All the afternoon the girls had worked over the decorations.  The garden was strung with lanterns much more beautiful and artistic in design than any that ever reach America; and the house, under the supervision of Onoye and her mother, was made beautiful with the splendid iris in all its varying shades from deep purple to pale mauve.  Among their long, slender, delicate leaves the flowers seemed to be growing in the shallow dishes in which devices of soft lead held them in place.

“Are we entertaining a family of sons this evening or have we just decided to celebrate whether we have sons or not?” asked Mr. Campbell, greeting his daughter on the piazza.

“We are entertaining for our only son, the most promising and delightful young man in the entire universe,” answered Billie, kissing him.

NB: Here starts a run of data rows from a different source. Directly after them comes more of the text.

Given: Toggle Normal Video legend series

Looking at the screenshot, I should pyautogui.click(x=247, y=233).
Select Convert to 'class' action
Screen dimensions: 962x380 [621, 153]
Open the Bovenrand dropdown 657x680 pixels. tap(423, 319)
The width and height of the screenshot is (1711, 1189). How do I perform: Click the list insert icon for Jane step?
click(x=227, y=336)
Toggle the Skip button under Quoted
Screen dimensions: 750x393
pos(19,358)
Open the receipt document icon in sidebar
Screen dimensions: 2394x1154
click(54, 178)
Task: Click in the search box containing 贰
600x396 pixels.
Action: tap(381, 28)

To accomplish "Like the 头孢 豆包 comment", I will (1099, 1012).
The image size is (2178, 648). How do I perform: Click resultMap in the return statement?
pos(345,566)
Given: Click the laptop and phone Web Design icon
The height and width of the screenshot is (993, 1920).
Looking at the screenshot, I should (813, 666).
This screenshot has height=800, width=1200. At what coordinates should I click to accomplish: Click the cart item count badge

“I always thought you were a singularly fortunate young man, Duncan,” remarked Miss Campbell, “but I shall no longer attribute it entirely to industry, intelligence and good looks.”

“What’s the reason, then, Cousin Helen?” asked Mr. Campbell, laughing.

“Why, have you forgotten, boy, that this is your birthday?  Forty-five years old, and you don’t remember it!”

“I did forget it,” said Mr. Campbell, “but I don’t see where the luck comes in.”

They explained the meaning of the Boys’ Festival and the lucky coincidence that had brought him into the world on that auspicious day.

“Go in now and get dressed, for the Widow of Shanghai will be arriving pretty soon and other company besides,” ordered Billie.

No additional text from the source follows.